Basic Dental Education
March, 2007
Ferney-Voltaire
France
Context
Basic dental education is the very important first step toward a successful Dental Practice. It needs frequent review and improvements due to changes:
- in the dental profession and dental science;
- in the patients’ needs and demands;
- in the harmonization of the relationship between dental universities, dental research and everyday dental practice for a more realistic and immediately applicable basic dental education; and
- in the understanding of disease patterns and knowledge of health maintaining and curative measures and related evidence.
Definitions
Basic dental education involves the teaching and learning of the future generations of dentists to prevent, diagnose and treat oral diseases and meet the dental needs and demands of the individual patients and the public.
The purpose of the Basic Dental Education is to provide knowledge and skills necessary for dentists to practice in a competent manner.
Interprofessional education is the reciprocal and common health education of dentists and other health professionals with the objective of fostering collaborative practice to improve the health/oral health outcomes and the quality of care of the individual patient.
Principles
The principles of the basic dental education should be based on moral and ethical mores, as well as national rules and regulations.

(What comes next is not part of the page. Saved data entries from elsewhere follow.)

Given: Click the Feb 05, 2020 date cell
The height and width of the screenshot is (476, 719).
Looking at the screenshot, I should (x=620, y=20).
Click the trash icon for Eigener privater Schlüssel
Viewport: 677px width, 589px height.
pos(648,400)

The primary aim of dental education is graduate dentists capable of critical thinking, decision making and instill willingness for a lifelong learning. The new dentist should be able to carry out any kind of dental treatment without harm to patients using modern, appropriate, effective and currently accepted methods of treatment.
In addition, the basic dental education should include the development of the social behavior and interpersonal communication skills with a variety of audiences to include patients, members of the dental team and colleagues. Sound dental practice management skills based on ethical principles are also critical.
The new practitioner must be capable of implementing suitable preventive programmes for individuals and groups, in the context of community-oriented programmes. In order to achieve that aim, dental education must provide the student with a regularly revised and updated curriculum as well as a sound clinical training based on humanitarian, scientific, and evidence-based learning principles.
It is also important for basic dental education to take into consideration the broadening role of dentists in line with the broadening definition of oral health and quality of life and a better clarification of the bilateral relationship between oral and general health.
To this end, a closer relation between dental universities, dental associations and regulatory agencies is highly recommended and necessary to translate research and science into practice and to adjust the current dental curriculum to the scientific evidence, changing oral health needs/demands, expectations from and everyday practice conditions of the dental profession.
The term clinical competence is applied to a combination of knowledge, skills and judgment, which provide the practitioner with the ability to undertake a specific task. The knowledge needed includes an appropriate understanding of molecular biological principles, as well as anatomical and physiological features and the pathogenesis of disease process. It implies more than a simple technical ability or a prescribed amount of knowledge. The acquisition of clinical competence may be achieved through a diversity of educational and training programmes. These may be assessed and examined in different ways throughout the world.
Policy
FDI World Dental Federation’s policy is to be the voice of dentists worldwide in regard to the very important issue of an updated, improved and efficient basic dental training of future generations of dentists.
There are a number of appropriate curricula to achieve clinical competence; therefore the FDI Dental Practice Committee has specifically avoided recommending detailed regulations. Apart from the required clinical competence, all subjects should form part of an overall educational philosophy in undergraduate dental education. It is essential that a comprehensive integrated curriculum is followed to avoid dominance of certain subjects over others, even though there maybe variance in emphasis from dental school to dental school or from country to country.
It is recognized that dental research and the active pursuit of new knowledge and its dissemination defines us as a profession. Therefore, basic dental education must include engaging students in research experiences. The new practitioner must understand research methodologies and be competent in the assessment of scientific literature.
There is wide variety of dental educational systems throughout the world. These systems are developed, governed, operated and applied differently but they should all result in the graduate being competent to perform nationally agreed clinical dentistry covering patient examination, assessment and diagnosis, prevention, communication and patient education, ethics and jurisprudence, treatment, medical emergencies and practice management.